Since its outbreak, the patterns of transmission of HIV have been evolving over time with trends in HIV prevalence showing three distinct phases between 1989 and 2005. The first is the phase of rapid increase, between 1989 and 1992 with HIV prevalence peaking at an average of 18%; the second is the phase of rapid decline in HIV prevalence between 1992 and 2002; and the third is the phase of stabilization of HIV prevalence between 6.1 and 6.5% (Wabwire-Mangen et al 2008). Data from the two population-based longitudinal cohort studies in Uganda i.e the Medical Research Council (MRC) cohort and the Rakai Health Sciences Project (RHSP) cohort show that HIV prevalence and incidence rates might be rising in some population sub-groups in Masaka and Rakai[9]

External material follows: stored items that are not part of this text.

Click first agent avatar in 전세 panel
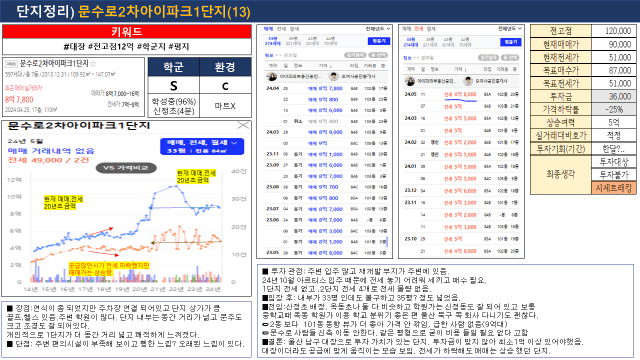640x360 pixels. point(410,81)
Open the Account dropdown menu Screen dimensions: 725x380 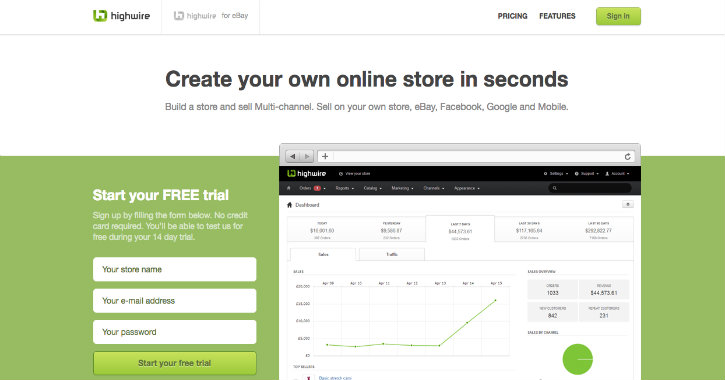point(618,174)
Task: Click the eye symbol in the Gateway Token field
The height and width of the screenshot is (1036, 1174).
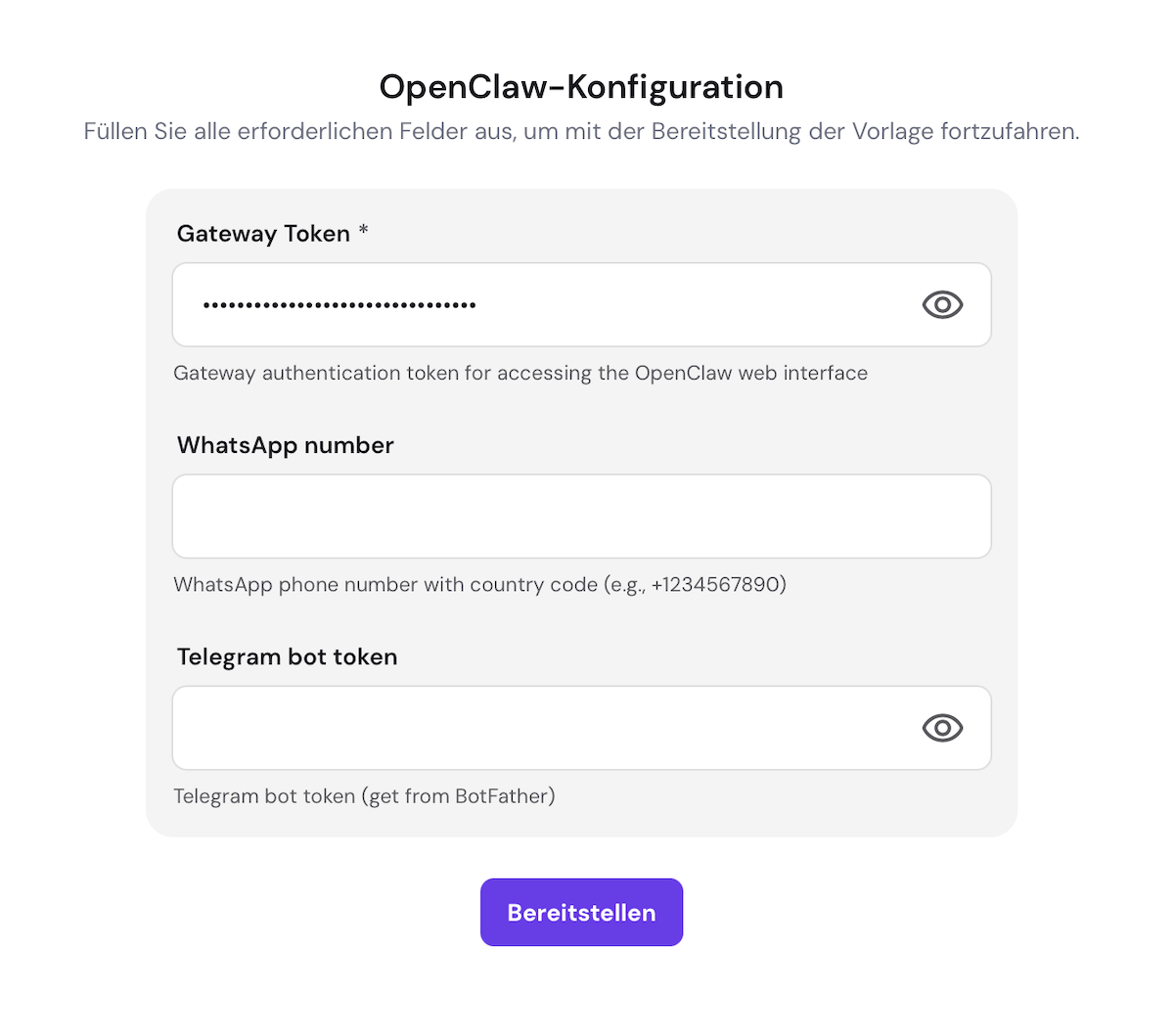Action: [941, 304]
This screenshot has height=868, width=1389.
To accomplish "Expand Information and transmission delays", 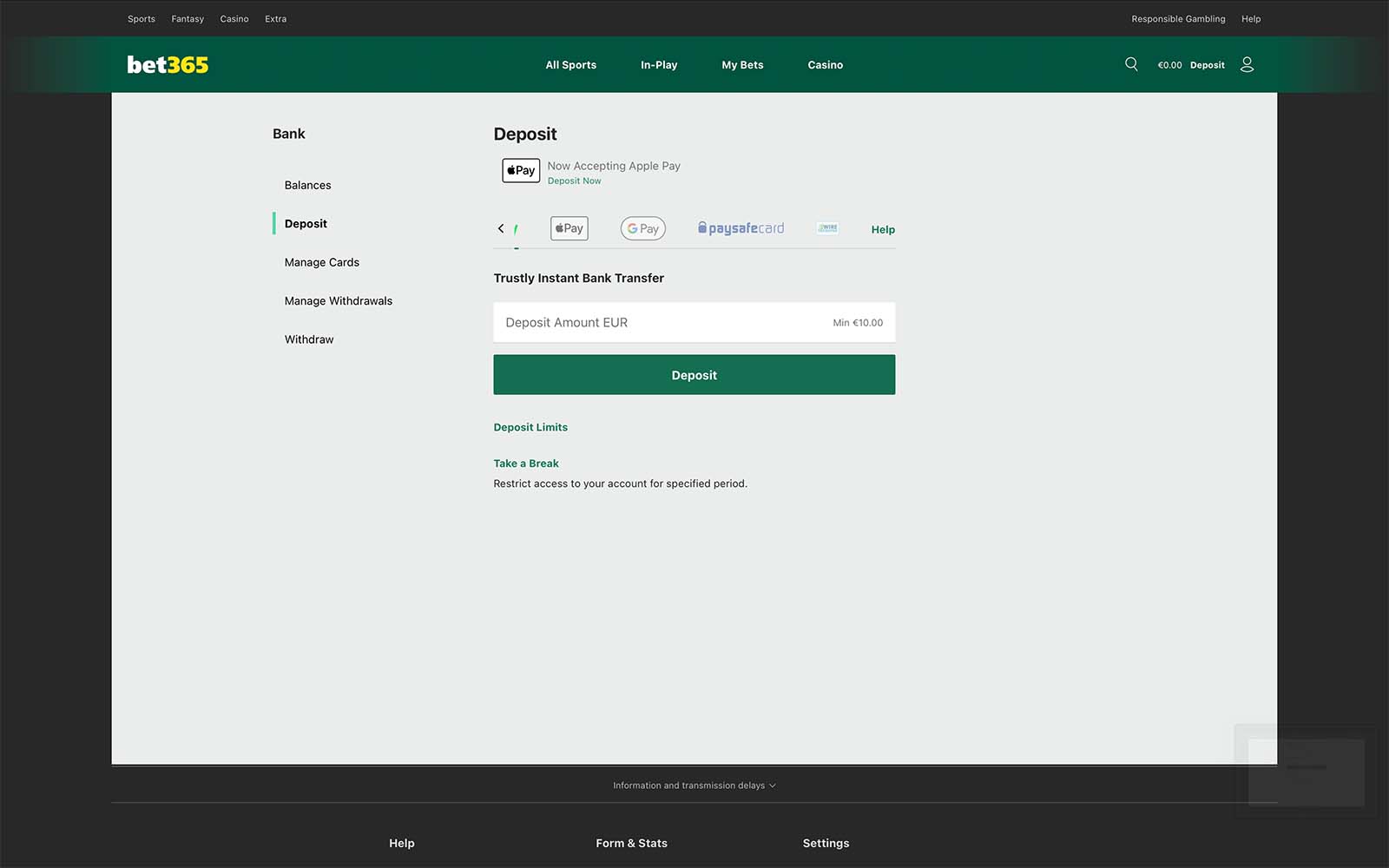I will tap(694, 786).
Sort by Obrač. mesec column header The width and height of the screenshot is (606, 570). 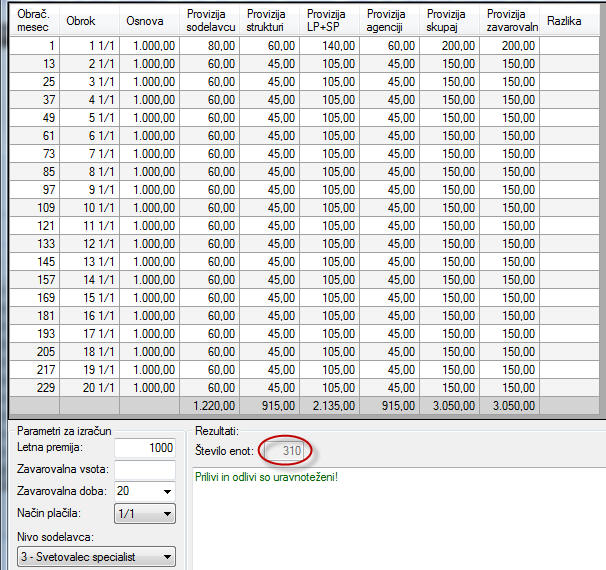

Apart from longitudinal studies tracking prevalence (for instance Shafer et al 2008; Lutalo et al 2007 and others); incidence trends have also been examined using laboratory methods including the BED assay (e.g Mermin et al 2008; UAC 2008). All the studies show less than impressive progress in the HIV situation in the country. The key drivers of the HIV epidemic in Uganda that have been identified (see for instance UAC 2007) include socio-cultural factors, poverty and other economic factors, low status of women and girls, human rights challenges, stigma and discrimination as well as issues related to inequity in access to health care (see also Porter 2004). On the other hand, the devastating effects of the epidemic at individual and community level continue to undermine national development efforts into the foreseeable future.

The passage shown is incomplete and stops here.